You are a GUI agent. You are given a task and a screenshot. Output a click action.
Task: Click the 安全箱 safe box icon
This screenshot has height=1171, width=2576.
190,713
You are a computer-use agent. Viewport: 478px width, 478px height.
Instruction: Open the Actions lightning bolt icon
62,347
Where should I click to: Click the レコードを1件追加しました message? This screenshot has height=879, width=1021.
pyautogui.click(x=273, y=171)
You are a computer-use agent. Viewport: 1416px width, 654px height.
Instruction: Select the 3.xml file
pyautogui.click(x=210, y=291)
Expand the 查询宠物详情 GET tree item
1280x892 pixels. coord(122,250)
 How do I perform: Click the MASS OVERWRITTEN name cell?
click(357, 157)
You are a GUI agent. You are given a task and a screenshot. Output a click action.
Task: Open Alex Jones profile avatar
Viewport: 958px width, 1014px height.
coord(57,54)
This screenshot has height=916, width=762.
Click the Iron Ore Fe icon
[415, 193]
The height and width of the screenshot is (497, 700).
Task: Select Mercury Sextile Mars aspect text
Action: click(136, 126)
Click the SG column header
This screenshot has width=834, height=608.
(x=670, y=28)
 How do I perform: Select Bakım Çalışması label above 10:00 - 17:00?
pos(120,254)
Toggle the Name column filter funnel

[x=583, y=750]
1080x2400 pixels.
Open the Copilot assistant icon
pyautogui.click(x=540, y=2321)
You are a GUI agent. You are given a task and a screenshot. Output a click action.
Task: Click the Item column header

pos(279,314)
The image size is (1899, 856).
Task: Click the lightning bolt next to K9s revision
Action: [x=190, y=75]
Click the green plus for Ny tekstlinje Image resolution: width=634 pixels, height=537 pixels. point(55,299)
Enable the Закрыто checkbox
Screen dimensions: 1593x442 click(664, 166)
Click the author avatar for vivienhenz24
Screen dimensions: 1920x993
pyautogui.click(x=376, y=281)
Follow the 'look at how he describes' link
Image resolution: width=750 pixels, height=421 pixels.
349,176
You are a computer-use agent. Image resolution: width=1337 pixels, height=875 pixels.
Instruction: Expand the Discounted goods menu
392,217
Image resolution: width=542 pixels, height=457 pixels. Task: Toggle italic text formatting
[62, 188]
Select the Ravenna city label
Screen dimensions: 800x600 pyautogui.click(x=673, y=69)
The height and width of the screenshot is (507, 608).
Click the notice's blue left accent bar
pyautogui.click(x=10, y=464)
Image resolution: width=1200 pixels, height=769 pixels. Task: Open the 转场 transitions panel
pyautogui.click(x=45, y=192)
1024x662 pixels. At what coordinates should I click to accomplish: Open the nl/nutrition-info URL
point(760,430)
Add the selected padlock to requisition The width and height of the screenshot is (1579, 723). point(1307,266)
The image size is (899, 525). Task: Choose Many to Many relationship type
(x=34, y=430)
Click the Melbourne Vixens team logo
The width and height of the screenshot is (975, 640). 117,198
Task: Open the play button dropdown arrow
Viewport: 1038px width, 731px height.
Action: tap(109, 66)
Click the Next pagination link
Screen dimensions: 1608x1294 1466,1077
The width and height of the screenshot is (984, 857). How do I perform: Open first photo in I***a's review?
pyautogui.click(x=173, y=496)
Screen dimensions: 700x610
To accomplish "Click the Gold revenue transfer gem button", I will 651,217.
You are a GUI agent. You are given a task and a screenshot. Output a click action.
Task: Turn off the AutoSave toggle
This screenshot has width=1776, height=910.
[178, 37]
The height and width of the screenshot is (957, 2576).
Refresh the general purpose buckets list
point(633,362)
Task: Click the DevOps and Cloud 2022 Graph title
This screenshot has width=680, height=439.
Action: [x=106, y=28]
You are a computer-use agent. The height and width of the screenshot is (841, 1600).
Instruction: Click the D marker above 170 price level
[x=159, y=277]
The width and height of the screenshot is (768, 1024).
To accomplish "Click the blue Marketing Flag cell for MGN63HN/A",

> [TASK GOAL] Retype the records that precede this task, keeping them exactly the same.

> [ANSWER SECTION]
You are a GUI agent. You are given a task and a screenshot. Output a click action.
Task: Click the 安全箱 safe box icon
This screenshot has height=1171, width=2576.
190,713
You are a computer-use agent. Viewport: 478px width, 478px height.
Instruction: Open the Actions lightning bolt icon
62,347
Where should I click to: Click the レコードを1件追加しました message? This screenshot has height=879, width=1021.
pyautogui.click(x=273, y=171)
You are a computer-use agent. Viewport: 1416px width, 654px height.
Instruction: Select the 3.xml file
pyautogui.click(x=210, y=291)
Expand the 查询宠物详情 GET tree item
1280x892 pixels. coord(122,250)
 How do I perform: Click the MASS OVERWRITTEN name cell?
click(357, 157)
You are a GUI agent. You are given a task and a screenshot. Output a click action.
Task: Open Alex Jones profile avatar
Viewport: 958px width, 1014px height.
coord(57,54)
This screenshot has height=916, width=762.
Click the Iron Ore Fe icon
[415, 193]
The height and width of the screenshot is (497, 700).
Task: Select Mercury Sextile Mars aspect text
Action: click(136, 126)
Click the SG column header
This screenshot has width=834, height=608.
(x=670, y=28)
 How do I perform: Select Bakım Çalışması label above 10:00 - 17:00?
pos(120,254)
Toggle the Name column filter funnel

[x=583, y=750]
1080x2400 pixels.
Open the Copilot assistant icon
pyautogui.click(x=540, y=2321)
You are a GUI agent. You are given a task and a screenshot. Output a click action.
Task: Click the Item column header

pos(279,314)
The image size is (1899, 856).
Task: Click the lightning bolt next to K9s revision
Action: [x=190, y=75]
Click the green plus for Ny tekstlinje Image resolution: width=634 pixels, height=537 pixels. point(55,299)
Enable the Закрыто checkbox
Screen dimensions: 1593x442 click(664, 166)
Click the author avatar for vivienhenz24
Screen dimensions: 1920x993
pyautogui.click(x=376, y=281)
Follow the 'look at how he describes' link
Image resolution: width=750 pixels, height=421 pixels.
349,176
You are a computer-use agent. Image resolution: width=1337 pixels, height=875 pixels.
Instruction: Expand the Discounted goods menu
392,217
Image resolution: width=542 pixels, height=457 pixels. Task: Toggle italic text formatting
[62, 188]
Select the Ravenna city label
Screen dimensions: 800x600 pyautogui.click(x=673, y=69)
The height and width of the screenshot is (507, 608).
Click the notice's blue left accent bar
pyautogui.click(x=10, y=464)
Image resolution: width=1200 pixels, height=769 pixels. Task: Open the 转场 transitions panel
pyautogui.click(x=45, y=192)
1024x662 pixels. At what coordinates should I click to accomplish: Open the nl/nutrition-info URL
point(760,430)
Add the selected padlock to requisition The width and height of the screenshot is (1579, 723). point(1307,266)
The image size is (899, 525). Task: Choose Many to Many relationship type
(x=34, y=430)
Click the Melbourne Vixens team logo
The width and height of the screenshot is (975, 640). 117,198
Task: Open the play button dropdown arrow
Viewport: 1038px width, 731px height.
Action: tap(109, 66)
Click the Next pagination link
Screen dimensions: 1608x1294 1466,1077
The width and height of the screenshot is (984, 857). How do I perform: Open first photo in I***a's review?
pyautogui.click(x=173, y=496)
Screen dimensions: 700x610
To accomplish "Click the Gold revenue transfer gem button", I will 651,217.
You are a GUI agent. You are given a task and a screenshot. Output a click action.
Task: Turn off the AutoSave toggle
This screenshot has width=1776, height=910.
[178, 37]
The height and width of the screenshot is (957, 2576).
Refresh the general purpose buckets list
point(633,362)
Task: Click the DevOps and Cloud 2022 Graph title
This screenshot has width=680, height=439.
Action: [x=106, y=28]
You are a computer-use agent. The height and width of the screenshot is (841, 1600).
Instruction: Click the D marker above 170 price level
[x=159, y=277]
The width and height of the screenshot is (768, 1024).
To accomplish "Click the blue Marketing Flag cell for MGN63HN/A",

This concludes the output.